== Working data ==

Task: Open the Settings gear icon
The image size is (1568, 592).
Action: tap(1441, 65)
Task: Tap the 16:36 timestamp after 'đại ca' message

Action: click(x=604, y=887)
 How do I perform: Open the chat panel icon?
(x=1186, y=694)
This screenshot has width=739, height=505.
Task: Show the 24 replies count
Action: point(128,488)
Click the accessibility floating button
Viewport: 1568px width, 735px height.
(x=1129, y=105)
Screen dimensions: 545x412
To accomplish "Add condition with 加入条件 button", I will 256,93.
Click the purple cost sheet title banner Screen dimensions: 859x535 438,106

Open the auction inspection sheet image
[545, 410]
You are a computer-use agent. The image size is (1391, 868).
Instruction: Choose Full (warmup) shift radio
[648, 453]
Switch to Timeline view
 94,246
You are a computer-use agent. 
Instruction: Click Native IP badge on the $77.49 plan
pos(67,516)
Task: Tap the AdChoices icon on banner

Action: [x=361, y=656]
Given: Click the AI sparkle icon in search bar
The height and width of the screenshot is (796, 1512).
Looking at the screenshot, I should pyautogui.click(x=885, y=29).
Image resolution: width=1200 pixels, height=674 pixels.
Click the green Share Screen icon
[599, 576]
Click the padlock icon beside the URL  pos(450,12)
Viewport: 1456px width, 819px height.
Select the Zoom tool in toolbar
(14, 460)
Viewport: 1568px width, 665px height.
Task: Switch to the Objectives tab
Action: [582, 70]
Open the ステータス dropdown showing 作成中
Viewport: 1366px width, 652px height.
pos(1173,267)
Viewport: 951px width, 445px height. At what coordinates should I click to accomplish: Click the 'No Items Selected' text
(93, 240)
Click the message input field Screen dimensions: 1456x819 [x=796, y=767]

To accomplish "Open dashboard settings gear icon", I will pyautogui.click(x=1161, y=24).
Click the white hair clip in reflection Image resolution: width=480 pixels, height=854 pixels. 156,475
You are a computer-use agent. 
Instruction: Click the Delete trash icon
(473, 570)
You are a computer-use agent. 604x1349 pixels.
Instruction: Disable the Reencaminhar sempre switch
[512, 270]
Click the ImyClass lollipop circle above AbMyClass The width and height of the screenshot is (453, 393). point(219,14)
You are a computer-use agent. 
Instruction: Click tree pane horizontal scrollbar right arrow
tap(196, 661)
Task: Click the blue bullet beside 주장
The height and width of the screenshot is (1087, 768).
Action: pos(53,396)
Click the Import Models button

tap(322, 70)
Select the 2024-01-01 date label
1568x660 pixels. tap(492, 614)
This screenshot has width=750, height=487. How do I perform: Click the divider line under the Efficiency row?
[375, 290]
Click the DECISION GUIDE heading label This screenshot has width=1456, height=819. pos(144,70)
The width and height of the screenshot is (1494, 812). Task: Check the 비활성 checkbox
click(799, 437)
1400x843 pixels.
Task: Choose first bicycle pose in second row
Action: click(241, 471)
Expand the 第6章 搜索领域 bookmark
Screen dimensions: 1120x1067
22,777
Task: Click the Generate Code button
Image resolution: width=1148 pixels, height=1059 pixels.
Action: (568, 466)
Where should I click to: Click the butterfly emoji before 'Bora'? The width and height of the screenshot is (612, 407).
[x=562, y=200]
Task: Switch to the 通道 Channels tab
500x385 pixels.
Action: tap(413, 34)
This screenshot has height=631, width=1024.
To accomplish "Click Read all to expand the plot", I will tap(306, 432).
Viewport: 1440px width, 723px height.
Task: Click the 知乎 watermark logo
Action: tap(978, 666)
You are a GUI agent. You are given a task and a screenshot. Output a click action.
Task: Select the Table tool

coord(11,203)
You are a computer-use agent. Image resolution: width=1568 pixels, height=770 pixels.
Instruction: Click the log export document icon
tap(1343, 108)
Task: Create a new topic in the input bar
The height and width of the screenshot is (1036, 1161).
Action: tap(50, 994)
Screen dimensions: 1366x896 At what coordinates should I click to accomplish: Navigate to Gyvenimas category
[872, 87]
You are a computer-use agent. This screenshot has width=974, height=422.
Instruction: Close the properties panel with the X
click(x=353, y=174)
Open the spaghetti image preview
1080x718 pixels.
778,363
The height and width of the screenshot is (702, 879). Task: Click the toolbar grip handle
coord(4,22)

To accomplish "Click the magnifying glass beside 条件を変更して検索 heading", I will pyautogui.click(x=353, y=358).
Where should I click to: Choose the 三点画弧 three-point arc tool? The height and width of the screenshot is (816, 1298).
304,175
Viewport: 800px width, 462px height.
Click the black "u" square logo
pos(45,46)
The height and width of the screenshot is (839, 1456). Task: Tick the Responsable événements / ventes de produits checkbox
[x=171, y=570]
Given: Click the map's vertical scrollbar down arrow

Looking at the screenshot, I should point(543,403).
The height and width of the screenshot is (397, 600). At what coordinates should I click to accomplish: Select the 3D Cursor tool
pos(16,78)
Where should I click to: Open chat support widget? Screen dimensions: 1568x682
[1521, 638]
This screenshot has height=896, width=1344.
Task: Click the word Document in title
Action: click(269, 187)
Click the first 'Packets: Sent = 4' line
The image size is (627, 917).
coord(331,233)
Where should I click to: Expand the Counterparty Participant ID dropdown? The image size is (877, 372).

== Task details ==
Swap "Screen dimensions" for "Screen size" everywhere in the rows, starting with the first line and going on through the line with "Click the white", and write those lines out again with nothing else changed.

== Response below ==
Task: Open the Settings gear icon
The image size is (1568, 592).
Action: tap(1441, 65)
Task: Tap the 16:36 timestamp after 'đại ca' message

Action: click(x=604, y=887)
 How do I perform: Open the chat panel icon?
(x=1186, y=694)
This screenshot has width=739, height=505.
Task: Show the 24 replies count
Action: point(128,488)
Click the accessibility floating button
Viewport: 1568px width, 735px height.
(x=1129, y=105)
Screen size: 545x412
To accomplish "Add condition with 加入条件 button", I will 256,93.
Click the purple cost sheet title banner Screen size: 859x535 438,106

Open the auction inspection sheet image
[545, 410]
You are a computer-use agent. The image size is (1391, 868).
Instruction: Choose Full (warmup) shift radio
[648, 453]
Switch to Timeline view
 94,246
You are a computer-use agent. 
Instruction: Click Native IP badge on the $77.49 plan
pos(67,516)
Task: Tap the AdChoices icon on banner

Action: [x=361, y=656]
Given: Click the AI sparkle icon in search bar
The height and width of the screenshot is (796, 1512).
Looking at the screenshot, I should pyautogui.click(x=885, y=29).
Image resolution: width=1200 pixels, height=674 pixels.
Click the green Share Screen icon
[599, 576]
Click the padlock icon beside the URL  pos(450,12)
Viewport: 1456px width, 819px height.
Select the Zoom tool in toolbar
(14, 460)
Viewport: 1568px width, 665px height.
Task: Switch to the Objectives tab
Action: [582, 70]
Open the ステータス dropdown showing 作成中
Viewport: 1366px width, 652px height.
pos(1173,267)
Viewport: 951px width, 445px height. At what coordinates should I click to accomplish: Click the 'No Items Selected' text
(93, 240)
Click the message input field Screen size: 1456x819 [x=796, y=767]

To accomplish "Open dashboard settings gear icon", I will pyautogui.click(x=1161, y=24).
Click the white hair clip in reflection Image resolution: width=480 pixels, height=854 pixels. 156,475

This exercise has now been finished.